* To be done *
• 1. Print the section of the Density sensor text starting with "But even if" and going on through "accuracy for privacy.", copying it word for word.
• 2. List the existing technologies that the Density sensor text says were looked at and tried before settling on the depth-only sensor.

A space utilization report using data gathered from Density sensors.

Density sensors are also more accurate than other people-counting solutions.

Before settling on our lower-resolution depth-only sensor, we looked at (and tried) many existing technologies (infrared break-beams, thermal cameras, CCTV+CV systems). While CCTV proved accurate in many instances, its biggest roadblock is its invasion of privacy. Employees don't want Big Brother watching.

The other technologies were far too inaccurate for our liking. Even CCTV couldn't accurately count the number of visitors in certain situations (like when two people entered a space simultaneously).

Cameras also have a handoff problem. When pointing multiple cameras into a room, you have to overlap their fields of view (FOV). If you don’t, or if you’re using multiple cameras, they have to intelligently make sense of the people that disappear in-between the FOVs. This is called the handoff problem and it takes some processing.

Cameras also send large data packets that lag up to 15 minutes, preventing teams from taking immediate precautionary action.

But even if you overcome technical snafus, it can be difficult to get beyond the pilot stage with camera solutions for counting people. Often, employees push back as a system looks to scale.

So we developed a cutting edge sensor with an algorithm based on a machine-learning "human classifier" that delivers 98%+ accuracy levels, and enables with sub-1-second latency so you can take action immediately.

In other words, you don't have to compromise accuracy for privacy.

* Collected data *
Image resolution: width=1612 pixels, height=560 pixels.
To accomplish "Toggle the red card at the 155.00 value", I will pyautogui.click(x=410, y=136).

* Answers to the problems *
• 1.
But even if you overcome technical snafus, it can be difficult to get beyond the pilot stage with camera solutions for counting people. Often, employees push back as a system looks to scale.

So we developed a cutting edge sensor with an algorithm based on a machine-learning "human classifier" that delivers 98%+ accuracy levels, and enables with sub-1-second latency so you can take action immediately.

In other words, you don't have to compromise accuracy for privacy.

• 2.
- Infrared break-beams
- Thermal cameras
- CCTV+CV systems